**SOURCE EXTRACT**.
But I think Vista is still a good move now as it's got a lot of what windows 7 will have, as Ed commented the driver model is in place and so on. Truely, nobody could argue Vista has done greatly, but at the same time I don't think you can argue it was because the OS is horrible. The OEMs were so far from being ready for Vista it boggles my mind. Even if MS changed specs to some degree at some point, which i don't know for sure, it was a debaucle. The Intuit example still shines as the best. The most popular 3rd party software would not run on Vista with it's 2006 version. Why? Well, since they got a 2007 version out fairly quickly after consumer release of Vista, I think the answer is quite obvious.

So, to blame Microsoft or to "come down" on them makes no sense. they delivered on security big time. And if anyone's memory serves, that was THE biggest knock against Windows for years. I think they should be given a thumbs up for not ditching the effort and end up with a glorified XP. That would have been much worse and everyone is aware of that, i know that, but if you read many blogs you'd think Microsoft had no clue. They were instead taking a huge step forward and it had the chance for mixed results all along. The completely change your security model for both apps and drivers was a bold move by Microsoft.

Those who hate them can not find enough bad to say, but all i know is i've been using Vista Ultimate x64 since early this years and I absolutely love it. No problems. The thing is Vista needs a lot of RAM. In fact you won't notice much of any change moving from the last core 2 duo model at 2.2Ghz, for example, to a penryn model at 2.5Ghz. That is for average use and i'm not speaking for processor intensive apps such as CAD programs.


RAM is so cheap now that the idea that Vista "costs too much in hardware" is misguided either purposely or otherwise.


You can get a core 2 duo machine for 1,000.00 now that will run Vista like a champ, especially if you put 60.00 more into it and snag 4 GB of high quality RAM. Of course that would only be worthwhile for a 64 bit version of Vista. 32 bit Vista will run on 2GB of RAM quite well, but bump it to 3GB and you'll be happy.

**WRITTEN REQUEST A**.
Answer these questions using the Vista passage:
(i) Which company's software is called the best example of unready third-party products?
(ii) Which edition of Vista has the writer been using since early in the year?
(iii) How much RAM is 32-bit Vista said to run on quite well?
**WRITTEN REQUEST B**. Reproduce verbatim the part of the Vista passage that begins with the words "Those who hate" and ends with "you'll be happy.".
Rely solely on the Vista passage.

Records on locating elements on screens
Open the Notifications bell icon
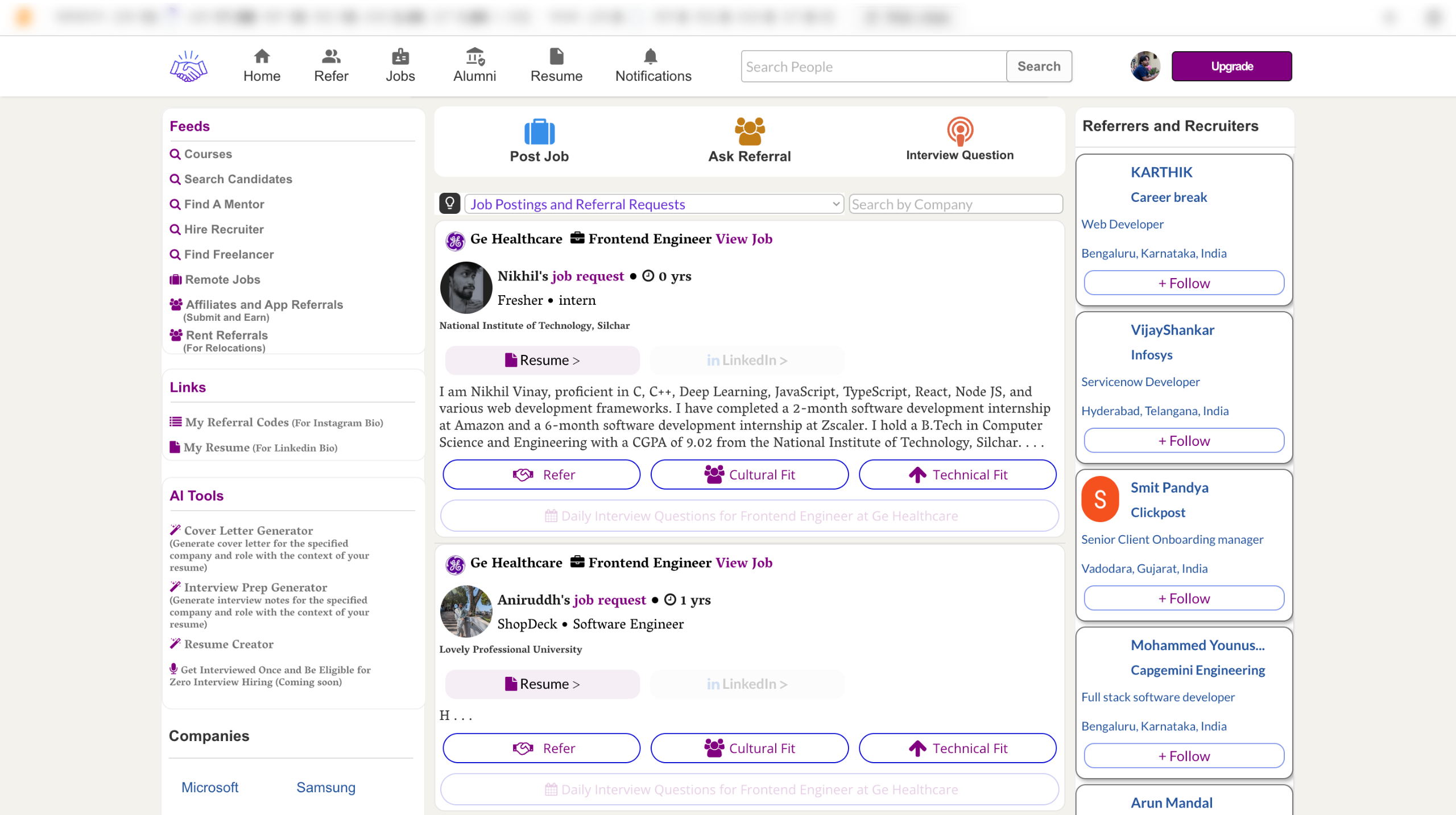[651, 57]
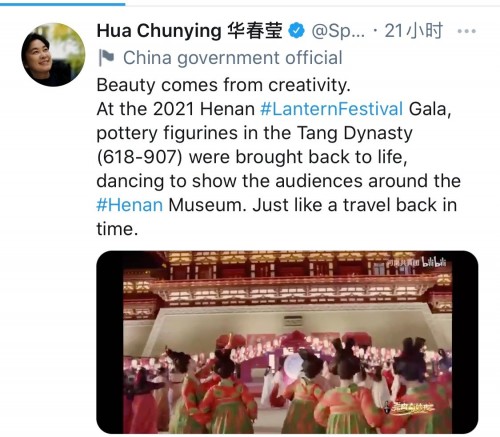The width and height of the screenshot is (500, 437).
Task: Open the China government official label
Action: coord(233,58)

**FULL OUTPUT A**.
(i) Intuit
(ii) Vista Ultimate x64
(iii) 2GB

**FULL OUTPUT B**.
Those who hate them can not find enough bad to say, but all i know is i've been using Vista Ultimate x64 since early this years and I absolutely love it. No problems. The thing is Vista needs a lot of RAM. In fact you won't notice much of any change moving from the last core 2 duo model at 2.2Ghz, for example, to a penryn model at 2.5Ghz. That is for average use and i'm not speaking for processor intensive apps such as CAD programs.


RAM is so cheap now that the idea that Vista "costs too much in hardware" is misguided either purposely or otherwise.


You can get a core 2 duo machine for 1,000.00 now that will run Vista like a champ, especially if you put 60.00 more into it and snag 4 GB of high quality RAM. Of course that would only be worthwhile for a 64 bit version of Vista. 32 bit Vista will run on 2GB of RAM quite well, but bump it to 3GB and you'll be happy.